WORK INSTRUCTION:
A faithful copy of each record is required, minus the images.

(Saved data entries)

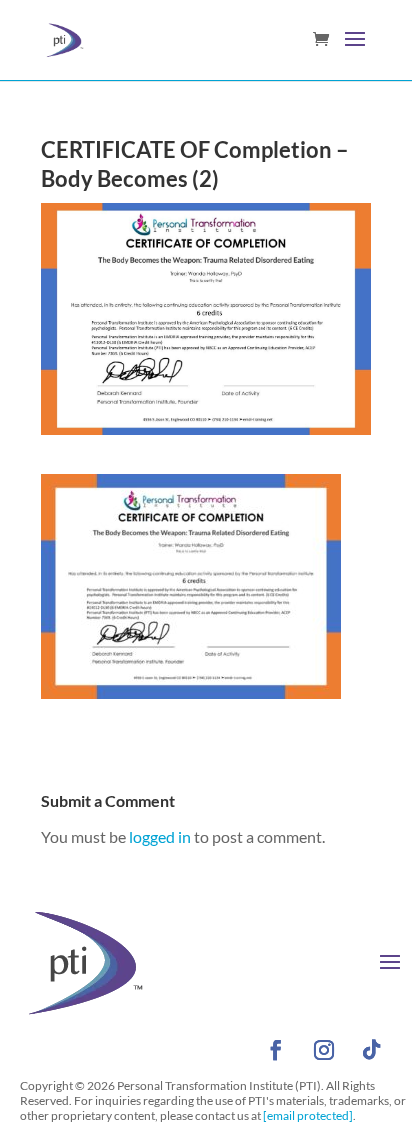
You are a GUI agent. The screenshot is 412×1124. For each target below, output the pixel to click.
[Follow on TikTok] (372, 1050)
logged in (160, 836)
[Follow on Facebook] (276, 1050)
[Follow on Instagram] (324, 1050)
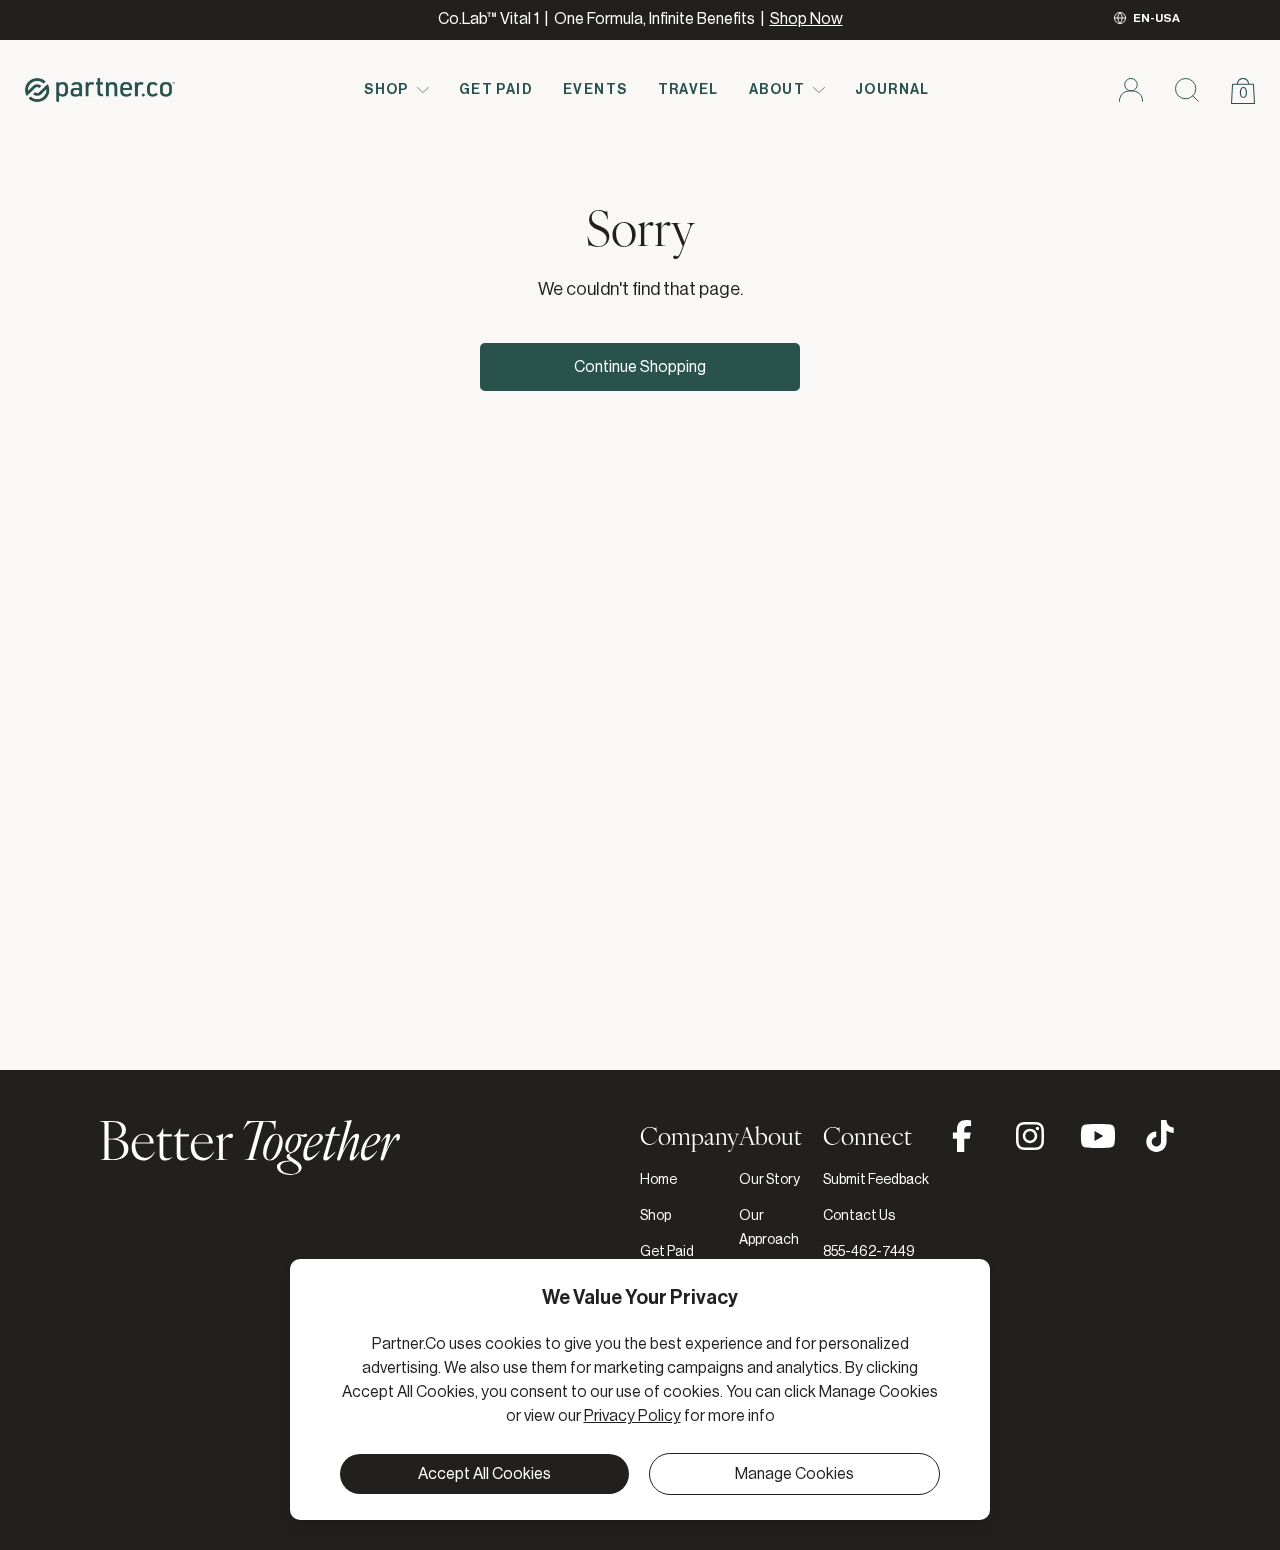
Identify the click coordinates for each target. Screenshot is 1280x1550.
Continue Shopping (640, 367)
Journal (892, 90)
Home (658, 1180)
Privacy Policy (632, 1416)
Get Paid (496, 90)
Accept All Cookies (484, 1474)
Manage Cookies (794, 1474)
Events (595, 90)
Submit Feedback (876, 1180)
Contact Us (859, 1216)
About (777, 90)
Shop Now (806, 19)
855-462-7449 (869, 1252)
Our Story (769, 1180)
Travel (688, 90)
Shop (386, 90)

WRITTEN RESPONSE:
You are a GUI agent. The screenshot is 412×1124. For each target below, output the pixel to click.
[Follow on TikTok] (372, 1050)
logged in (160, 836)
[Follow on Facebook] (276, 1050)
[Follow on Instagram] (324, 1050)
Identify the click coordinates for each target. Screenshot is 1280x1550.
Continue Shopping (640, 367)
Journal (892, 90)
Home (658, 1180)
Privacy Policy (632, 1416)
Get Paid (496, 90)
Accept All Cookies (484, 1474)
Manage Cookies (794, 1474)
Events (595, 90)
Submit Feedback (876, 1180)
Contact Us (859, 1216)
About (777, 90)
Shop Now (806, 19)
855-462-7449 (869, 1252)
Our Story (769, 1180)
Travel (688, 90)
Shop (386, 90)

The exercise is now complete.